06 July 2018

Landowner liability for Japanese Knotweed

Landowners have a measured duty of care to ensure that Japanese Knotweed does not spread from their land, following the Court of Appeal decision in Williams v Network Rail Infrastructure Limited. Even in cases where no actual physical damage has been caused, the court decision opens up claims by neighbours for loss of amenity value due to the hazard created by the mere presence of the plant’s rhizomes under their property.

The judgment makes it clear that landowners must take reasonable steps to prevent or minimise the spread of Japanese Knotweed across the boundary. Whether a defendant has taken ‘reasonable’ measures is determined on a case by case basis but guidance can be found in the long line of nuisance cases where the interaction between neighbouring landowners is assessed on a ‘give and take’ basis.

Our experience from numerous environmental nuisance cases is that there is no 'one size fits all' test for reasonableness in nuisance, and landowners will need to be careful that their actions (or inactions) fall the right side of the line.

However, for many landowners who have been following these proceedings, the Court of Appeal judgment may be welcomed for re-establishing well understood principles of nuisance, and rowing back from the rather more bullish decision at first instance.

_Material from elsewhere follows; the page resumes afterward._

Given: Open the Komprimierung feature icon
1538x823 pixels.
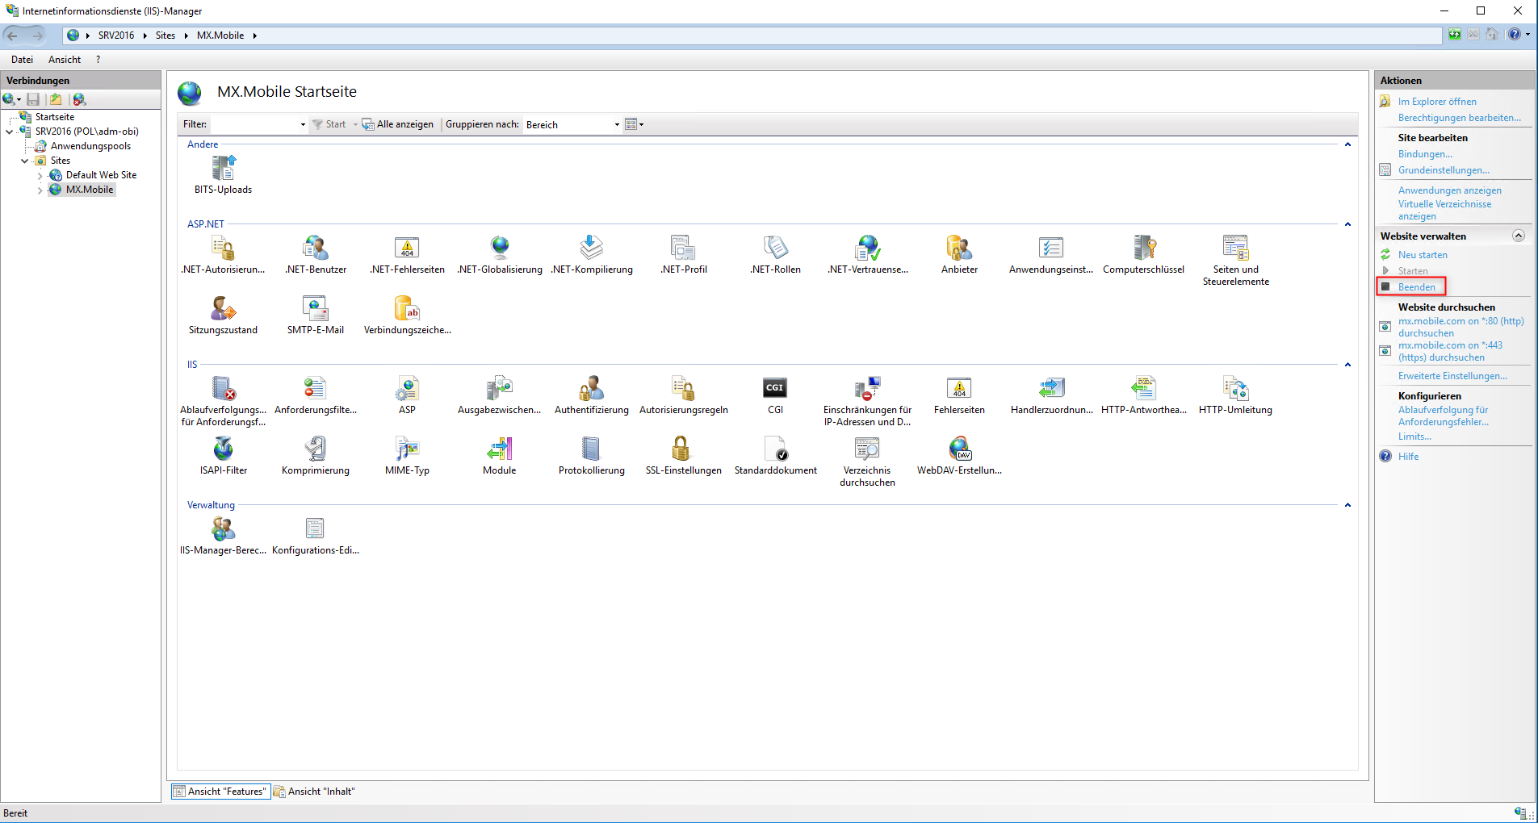Looking at the screenshot, I should 315,449.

In the Cardiff County Court decision, the mere presence of Japanese Knotweed on one’s land could lead to successful nuisance claims from neighbours whose property value was diminished by the proximity of the plant. That judgment was viewed as paving the way for a broader interpretation of the law of private nuisance than had previously been seen, and created a degree of anxiety in the industry.

Case analysis

The claimants owned bungalows next to land on which grew a large stand of Japanese Knotweed, a non-native invasive species known to cause significant damage to buildings when left unchecked. This land was owned by Network Rail, who had carried out sporadic herbicide treatment to the Japanese Knotweed but no comprehensive treatment plan ensuring the thorough removal and destruction of the plant.

The claimants argued that they had:

  1. an "Encroachment Claim" against Network Rail in so far as Japanese Knotweed roots (known as "rhizomes") had spread underneath their properties
  2. a "Quiet Enjoyment/Loss of Amenity Claim" on the basis that the presence of Japanese Knotweed on Network Rail's land was a serious interference with the quiet enjoyment or amenity value of their properties, such as to constitute an actionable nuisance.

The recorder did not agree with the “Encroachment Claim”, stating that while the presence of the rhizomes under the claimants' properties was established, a claim in nuisance for encroachment necessarily required some physical damage. In this case, neither side's experts had identified damage to the properties or any change in the soil structure.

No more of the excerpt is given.